Série de consignes
A: Reproduisez fidèlement le passage du texte sur l'emprisonnement de Khaled Drareni qui va de « Comme le rappelle » jusqu'à « du contexte sanitaire. ».
B: Traduisez en anglais cette phrase du texte sur l'emprisonnement de Khaled Drareni : « L'Algérie figure à la 146e place (sur 180) du classement mondial de la liberté de la presse 2020 établi par RSF, dégringolant de 27 places par rapport à 2015. »

Texte de la page
--------------------

Également directeur du site d'information Casbah Tribune, Khaled Drareni, 40 ans, a été condamné le 10 août à trois ans de prison ferme et une amende de 50.000 dinars (330 euros) pour
"incitation à attroupement non armé" et
"atteinte à l'unité nationale".
"L’oppression des journalistes est une réalité récurrente en Algérie, l’histoire ne doit pas se répéter", alerte quant à lui Laurent Delahousse, journaliste à France 2.
Khaled Drareni a été incarcéré fin mars après avoir couvert à Alger une manifestation du
"Hirak", le soulèvement populaire qui a secoué l'Algérie pendant plus d'un an jusqu'à sa suspension en raison de la pandémie de nouveau coronavirus.
"Ce qu'on lui reproche c’est de remettre en cause l’unité nationale alors qu’il en est le vecteur", confie Laurent Delahousse, journaliste à France 2.
La solidarité : le meilleur moyen de garantir la liberté de la presse
"Je salue le courage de ces journalistes algériens qui ont face à eux un régime qui n’a pas bougé depuis plus de 50 ans. C’est comme à Cuba, on vous met face à un mur et vous ne savez pas à quel rayon de soleil viendra vous libérer", souligne Bernard de la Villardière.
"Il a perdu 15 kilos, il est méconnaissable" s'est inquiété son confrère de TV5MONDE, Mohamed Kaci, défendant un collègue
"très patriote" et
"très professionnel". Il était aux côtés de Françoise Joly, la directrice de l'information de la chaîne qui a adressé un message à Khaled Drareni, réaffirmant le soutien de TV5MONDE.
"Tu es muselé mais nous savons que tu es volontaire. Cette présence aujourd’hui c’etait pour te dire : "Nous ne t’oublions pas et nous espérons le meilleur pour demain, ta libération".
Une campagne internationale de soutien et des manifestations en faveur de sa libération ont été organisées récemment à Alger, New York ou encore Genève.
Ces derniers mois, des journalistes ont été accusés par le régime algérien de semer la discorde, menacer l'intérêt national et surtout d'être à la solde de
"parties étrangères".
Plusieurs sont en prison, dont le journaliste Abdelkrim Zeghileche, directeur de Radio-Sarbacane. Il a été condamné à deux ans de prison ferme pour
"atteinte à l'unité nationale" et
"outrage au chef de l'Etat". La justice lui reproche des publications appelant à la création d'un parti politique.
Comme le rappelle Anne-Claire Coudray, également présente, le pouvoir a
"besoin d’une reprise en main de ce qui est le plus dangereux pour eux : la presse (...) Cela prouve que la presse est essentielle à une démocratie et combien elle fait peur aux dictatures". La journaliste insiste
"Personne ne mérite de perdre trois ans de sa vie".
Pour Christophe Deloire de RSF,
"la situation s'est très clairement dégradée" depuis l'arrivée au pouvoir du président Abdelmadjid Tebboune en décembre, et à la faveur du contexte sanitaire.
"Depuis l’arrivée du nouveau président, qui avait vendu, annoncé une Algérie nouvelle, plus démocratique, plus ouverte, la situation s’est dégradée (...) La situation se dégrade parce que le pouvoir veut se saisir de l’épidémie de Covid-19 pour réprimer encore plus, empêcher les journalistes de travailler et indirectement d’empêcher les manifestants d’exercer leur droit de manifestation", affirme-t-il.
L'Algérie figure à la 146e place (sur 180) du classement mondial de la liberté de la presse 2020 établi par RSF, dégringolant de 27 places par rapport à 2015.

--------------------

Matériel fourni
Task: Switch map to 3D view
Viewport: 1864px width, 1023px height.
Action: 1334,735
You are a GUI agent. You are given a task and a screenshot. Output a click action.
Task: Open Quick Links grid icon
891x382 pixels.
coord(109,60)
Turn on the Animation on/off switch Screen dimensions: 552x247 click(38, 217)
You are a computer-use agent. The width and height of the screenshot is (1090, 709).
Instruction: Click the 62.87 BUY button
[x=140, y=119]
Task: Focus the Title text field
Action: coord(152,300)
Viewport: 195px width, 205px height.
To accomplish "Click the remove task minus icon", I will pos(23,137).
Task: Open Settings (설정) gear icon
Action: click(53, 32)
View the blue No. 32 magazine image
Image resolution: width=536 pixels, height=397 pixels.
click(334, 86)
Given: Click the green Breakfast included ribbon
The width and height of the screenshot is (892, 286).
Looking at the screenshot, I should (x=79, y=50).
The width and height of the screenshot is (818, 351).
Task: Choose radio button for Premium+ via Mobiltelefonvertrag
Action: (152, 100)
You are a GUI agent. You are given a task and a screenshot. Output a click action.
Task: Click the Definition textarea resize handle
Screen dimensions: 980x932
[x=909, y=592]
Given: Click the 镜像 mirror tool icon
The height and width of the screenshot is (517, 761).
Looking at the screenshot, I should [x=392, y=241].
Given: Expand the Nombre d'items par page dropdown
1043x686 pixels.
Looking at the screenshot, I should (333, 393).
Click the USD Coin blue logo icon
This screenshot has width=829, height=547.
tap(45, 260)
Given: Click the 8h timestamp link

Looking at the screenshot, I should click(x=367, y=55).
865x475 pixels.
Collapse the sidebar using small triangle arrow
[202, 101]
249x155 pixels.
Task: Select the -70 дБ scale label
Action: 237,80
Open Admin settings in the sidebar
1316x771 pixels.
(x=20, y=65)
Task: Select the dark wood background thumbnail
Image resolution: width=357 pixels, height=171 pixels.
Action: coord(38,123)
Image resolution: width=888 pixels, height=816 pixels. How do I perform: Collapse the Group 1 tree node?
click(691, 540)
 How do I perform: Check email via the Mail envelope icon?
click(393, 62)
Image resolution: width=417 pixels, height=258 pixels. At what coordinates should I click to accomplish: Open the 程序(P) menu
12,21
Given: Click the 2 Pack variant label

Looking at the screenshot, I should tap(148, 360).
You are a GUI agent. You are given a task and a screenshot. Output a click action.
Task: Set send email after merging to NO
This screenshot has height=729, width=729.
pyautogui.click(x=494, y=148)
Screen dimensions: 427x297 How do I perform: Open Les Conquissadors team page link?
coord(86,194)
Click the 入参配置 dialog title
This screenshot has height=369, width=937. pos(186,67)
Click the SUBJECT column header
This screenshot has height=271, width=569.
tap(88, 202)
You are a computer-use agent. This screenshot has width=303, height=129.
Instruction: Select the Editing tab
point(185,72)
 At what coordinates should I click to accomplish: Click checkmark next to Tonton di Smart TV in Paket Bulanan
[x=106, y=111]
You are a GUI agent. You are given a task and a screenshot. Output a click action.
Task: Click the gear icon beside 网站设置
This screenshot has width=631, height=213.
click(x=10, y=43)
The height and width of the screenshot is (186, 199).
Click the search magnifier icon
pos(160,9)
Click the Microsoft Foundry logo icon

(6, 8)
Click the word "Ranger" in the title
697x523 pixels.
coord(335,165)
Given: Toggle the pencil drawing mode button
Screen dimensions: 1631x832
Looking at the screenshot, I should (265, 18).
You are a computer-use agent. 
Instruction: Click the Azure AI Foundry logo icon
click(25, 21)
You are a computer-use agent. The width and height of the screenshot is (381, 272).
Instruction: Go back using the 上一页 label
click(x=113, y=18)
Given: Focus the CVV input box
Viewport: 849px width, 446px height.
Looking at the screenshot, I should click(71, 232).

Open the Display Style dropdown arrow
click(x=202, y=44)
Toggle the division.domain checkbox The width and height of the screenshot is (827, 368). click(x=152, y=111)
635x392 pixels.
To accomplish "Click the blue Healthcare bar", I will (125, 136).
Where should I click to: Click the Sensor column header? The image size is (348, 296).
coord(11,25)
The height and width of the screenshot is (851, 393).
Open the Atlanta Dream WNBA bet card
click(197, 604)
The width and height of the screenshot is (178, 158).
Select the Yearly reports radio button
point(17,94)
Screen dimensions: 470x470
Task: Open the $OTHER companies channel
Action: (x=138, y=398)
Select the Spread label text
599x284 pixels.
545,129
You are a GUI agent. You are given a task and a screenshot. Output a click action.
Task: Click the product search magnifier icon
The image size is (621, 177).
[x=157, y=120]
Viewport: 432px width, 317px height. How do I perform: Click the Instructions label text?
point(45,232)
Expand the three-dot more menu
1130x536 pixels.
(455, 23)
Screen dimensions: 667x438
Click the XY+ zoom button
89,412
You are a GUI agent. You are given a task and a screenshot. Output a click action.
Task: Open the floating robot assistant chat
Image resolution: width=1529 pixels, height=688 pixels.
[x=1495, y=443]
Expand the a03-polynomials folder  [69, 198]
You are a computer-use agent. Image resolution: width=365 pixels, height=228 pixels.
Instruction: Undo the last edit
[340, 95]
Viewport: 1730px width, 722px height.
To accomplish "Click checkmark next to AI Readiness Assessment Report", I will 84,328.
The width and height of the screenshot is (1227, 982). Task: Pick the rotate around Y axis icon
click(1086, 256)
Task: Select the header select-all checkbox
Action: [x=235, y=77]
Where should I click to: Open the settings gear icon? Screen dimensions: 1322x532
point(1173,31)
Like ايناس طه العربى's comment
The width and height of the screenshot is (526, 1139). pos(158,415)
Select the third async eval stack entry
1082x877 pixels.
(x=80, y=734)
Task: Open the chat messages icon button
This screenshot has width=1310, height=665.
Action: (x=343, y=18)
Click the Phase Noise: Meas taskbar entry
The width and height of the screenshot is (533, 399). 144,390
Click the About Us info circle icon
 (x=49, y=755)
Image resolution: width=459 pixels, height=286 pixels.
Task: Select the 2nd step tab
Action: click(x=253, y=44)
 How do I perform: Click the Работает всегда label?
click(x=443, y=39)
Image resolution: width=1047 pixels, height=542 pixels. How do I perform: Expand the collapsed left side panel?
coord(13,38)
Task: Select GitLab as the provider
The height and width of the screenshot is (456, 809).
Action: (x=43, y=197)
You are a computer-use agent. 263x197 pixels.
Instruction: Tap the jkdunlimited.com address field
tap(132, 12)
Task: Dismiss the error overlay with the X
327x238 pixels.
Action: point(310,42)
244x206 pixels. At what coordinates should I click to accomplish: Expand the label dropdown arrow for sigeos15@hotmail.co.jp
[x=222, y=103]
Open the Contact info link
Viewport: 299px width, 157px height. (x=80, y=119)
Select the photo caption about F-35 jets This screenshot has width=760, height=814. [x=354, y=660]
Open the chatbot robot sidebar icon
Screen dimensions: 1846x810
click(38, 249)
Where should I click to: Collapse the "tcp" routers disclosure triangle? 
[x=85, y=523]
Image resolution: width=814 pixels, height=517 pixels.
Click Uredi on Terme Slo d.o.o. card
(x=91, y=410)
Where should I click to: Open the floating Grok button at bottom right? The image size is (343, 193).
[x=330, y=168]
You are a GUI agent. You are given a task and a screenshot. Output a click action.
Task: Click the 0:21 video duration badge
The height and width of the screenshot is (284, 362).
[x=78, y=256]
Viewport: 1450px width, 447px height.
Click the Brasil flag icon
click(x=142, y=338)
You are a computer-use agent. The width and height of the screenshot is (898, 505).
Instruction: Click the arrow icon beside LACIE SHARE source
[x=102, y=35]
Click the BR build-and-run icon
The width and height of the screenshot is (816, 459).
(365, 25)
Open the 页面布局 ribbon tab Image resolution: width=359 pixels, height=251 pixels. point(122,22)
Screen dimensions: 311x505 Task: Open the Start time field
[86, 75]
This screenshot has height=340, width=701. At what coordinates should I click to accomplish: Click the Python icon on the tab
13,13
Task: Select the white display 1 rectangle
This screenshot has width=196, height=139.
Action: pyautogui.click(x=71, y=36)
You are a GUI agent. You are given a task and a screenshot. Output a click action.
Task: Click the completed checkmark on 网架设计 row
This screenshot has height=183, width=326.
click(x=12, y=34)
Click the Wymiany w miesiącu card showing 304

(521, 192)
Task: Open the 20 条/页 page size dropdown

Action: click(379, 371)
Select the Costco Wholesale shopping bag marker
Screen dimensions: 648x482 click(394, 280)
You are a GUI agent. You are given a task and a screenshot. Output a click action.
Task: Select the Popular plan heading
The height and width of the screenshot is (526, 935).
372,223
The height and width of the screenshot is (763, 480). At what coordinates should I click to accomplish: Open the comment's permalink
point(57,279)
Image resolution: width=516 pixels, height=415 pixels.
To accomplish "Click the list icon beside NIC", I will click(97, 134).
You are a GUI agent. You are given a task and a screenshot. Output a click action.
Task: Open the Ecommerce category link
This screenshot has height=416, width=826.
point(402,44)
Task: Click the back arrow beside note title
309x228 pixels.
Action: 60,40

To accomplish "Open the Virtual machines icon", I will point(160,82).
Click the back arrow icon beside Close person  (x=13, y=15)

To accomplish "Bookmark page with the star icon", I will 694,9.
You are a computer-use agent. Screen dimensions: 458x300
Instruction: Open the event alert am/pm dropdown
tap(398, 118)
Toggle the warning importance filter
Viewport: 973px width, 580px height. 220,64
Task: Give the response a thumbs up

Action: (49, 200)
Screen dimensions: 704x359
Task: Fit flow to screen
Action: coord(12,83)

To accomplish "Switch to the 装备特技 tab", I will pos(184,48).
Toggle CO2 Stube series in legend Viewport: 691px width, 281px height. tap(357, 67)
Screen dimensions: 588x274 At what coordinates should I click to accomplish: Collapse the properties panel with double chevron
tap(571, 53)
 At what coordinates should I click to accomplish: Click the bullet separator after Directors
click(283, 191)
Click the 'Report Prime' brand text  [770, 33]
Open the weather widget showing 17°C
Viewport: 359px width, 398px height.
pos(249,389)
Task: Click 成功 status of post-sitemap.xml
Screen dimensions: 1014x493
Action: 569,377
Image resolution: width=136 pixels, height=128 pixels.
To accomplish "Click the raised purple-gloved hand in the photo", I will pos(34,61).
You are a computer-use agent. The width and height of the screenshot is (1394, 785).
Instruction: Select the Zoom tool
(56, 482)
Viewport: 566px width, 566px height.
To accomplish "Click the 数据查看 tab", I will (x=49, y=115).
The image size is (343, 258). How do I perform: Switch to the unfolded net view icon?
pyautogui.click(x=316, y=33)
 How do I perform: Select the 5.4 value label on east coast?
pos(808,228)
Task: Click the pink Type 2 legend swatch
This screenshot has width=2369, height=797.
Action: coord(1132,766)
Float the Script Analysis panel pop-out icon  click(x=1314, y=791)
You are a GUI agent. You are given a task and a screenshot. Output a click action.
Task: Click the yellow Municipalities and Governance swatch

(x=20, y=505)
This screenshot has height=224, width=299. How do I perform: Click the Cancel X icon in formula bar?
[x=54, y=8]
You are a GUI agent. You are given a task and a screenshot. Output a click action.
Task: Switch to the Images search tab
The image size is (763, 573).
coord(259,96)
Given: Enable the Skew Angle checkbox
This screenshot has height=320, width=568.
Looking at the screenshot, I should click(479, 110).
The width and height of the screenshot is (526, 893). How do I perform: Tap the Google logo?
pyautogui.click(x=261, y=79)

--------------------

Réponses par consigne
A:
Comme le rappelle Anne-Claire Coudray, également présente, le pouvoir a
"besoin d’une reprise en main de ce qui est le plus dangereux pour eux : la presse (...) Cela prouve que la presse est essentielle à une démocratie et combien elle fait peur aux dictatures". La journaliste insiste
"Personne ne mérite de perdre trois ans de sa vie".
Pour Christophe Deloire de RSF,
"la situation s'est très clairement dégradée" depuis l'arrivée au pouvoir du président Abdelmadjid Tebboune en décembre, et à la faveur du contexte sanitaire.

B: Algeria ranks 146th (out of 180) in the 2020 world press freedom ranking compiled by RSF, having tumbled 27 places compared with 2015.